Among the crosslinking aids exemplified above, triallyl isocyanurate is particularly preferable.

The crosslinking aid accelerates the crosslinking reaction. The content of the crosslinking aid in the elastomer material for medical devices is set to such an amount that the flexibility required for the elastomer molded body for medical devices is not impaired.

The content of the crosslinking aid is more preferably 15 parts by weight or less, for example, when the total content of the first fluorinated elastomer and the second fluorinated elastomer is 100 parts by weight.

When the content of the crosslinking aid exceeds 15 parts by weight, the crosslinking density becomes excessive, so that the flexibility of the elastomer molded body may be reduced too much.

As the filler, for example, carbon black, an inorganic filler or the like may be used.

Examples of carbon black include, for example, SAF (Super Abrasion Furnace), HAF (High Abrasion Furnace), SRF (Semi-Reinforcing Furnace), MT (Medium Thermal), FEF (Fast Extruding Furnace), and the like. Among them, MT and FEF are particularly preferable. As the carbon black, plural types of carbon black may be used. Examples of the inorganic filler include, for example, silica, barium sulfate, titanium oxide, aluminum oxide, calcium carbonate, calcium silicate, magnesium silicate, aluminum silicate, and the like. As the inorganic filler, plural types of inorganic fillers may be used.

Carbon black and an inorganic filler may be used in combination as a filler used in the elastomer material for medical devices of the present embodiment.

The filler improves the strength and hardness of the molded body, but as the amount of the filler increases, the flexibility of the molded body tends to decrease.
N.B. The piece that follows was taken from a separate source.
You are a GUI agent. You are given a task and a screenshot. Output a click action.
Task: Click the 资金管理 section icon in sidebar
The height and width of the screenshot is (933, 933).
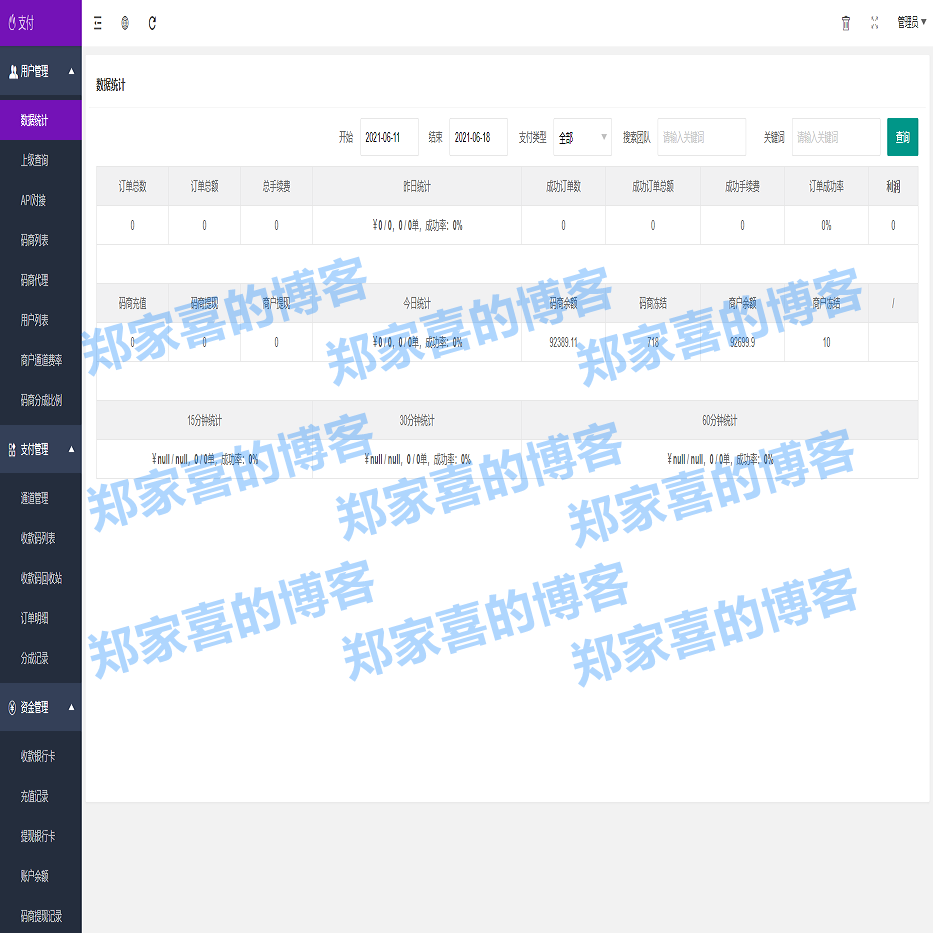[14, 707]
The content of the filler in the elastomer material for medical devices is set to such an amount that the flexibility required for the elastomer molded body for medical devices is not impaired.

It is more preferable that the content of the filler in the elastomer material for medical devices is 50 parts by weight or less, for example, when the total content of the first fluorinated elastomer and the second fluorinated elastomer is 100 parts by weight.

When the content of the filler exceeds 50 parts by weight, the flexibility of the elastomer molded body for medical devices may be reduced too much.

As the plasticizer, for example, a third fluorine-based elastomer having a number average molecular weight of 5000 or less and having no crosslinking reactive group may be used.

It is more preferable that the content of the third fluorine-based elastomer in the elastomer material for medical devices is 50 parts by weight or less when the total content of the first fluorinated elastomer and the second fluorinated elastomer is 100 parts by weight.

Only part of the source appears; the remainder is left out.